I agree, I would think the the people with PhD's who get paid big time money to research and design heatsinks would probably have a little better idea than someone with no "education/experience in metallurgy". But if you truely think you are onto something follow some of the ideas here, someone has to invent something new....."think outside of the box" if you will (had to throw in a nomination for most annoying cliche)😉
 
You'd better do something innovative, like machining the bases to 0.001mm tolerance and crystalline diamond-plating the base to maximize thermal conductivity (though an amorphous diamond coating might do better since they can put those on thicker than crystalline diamond, so you can get a thicker diamond layer - amorphous diamond doesn't conduct heat as well as crystalline diamond, though).
 
Originally posted by: Howard
You'd better do something innovative, like machining the bases to 0.001mm tolerance and crystalline diamond-plating the base to maximize thermal conductivity (though an amorphous diamond coating might do better since they can put those on thicker than crystalline diamond, so you can get a thicker diamond layer - amorphous diamond doesn't conduct heat as well as crystalline diamond, though).

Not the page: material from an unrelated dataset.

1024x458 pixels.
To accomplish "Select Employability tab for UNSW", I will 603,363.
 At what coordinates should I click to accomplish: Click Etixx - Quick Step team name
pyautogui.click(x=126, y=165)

I was gonna say the exact same thing. Either that or put peanut butter on the bottom.
 
Originally posted by: AgaBooga
Originally posted by: SagaLore
Originally posted by: CPA
If you don't burn out the dozens of chips you will test it on
Why would it have to be tested on cpu's?

lol

What's so funny? 😀 When you look at the benchmarks of heatsinks, the testers use a thermal probe of a sort to determine how much heat the cpu is maintaining. So I would need to do that anyway if I'm testing it on a CPU - why not just test it with a blank square of silicon, set into a "heater" of sorts?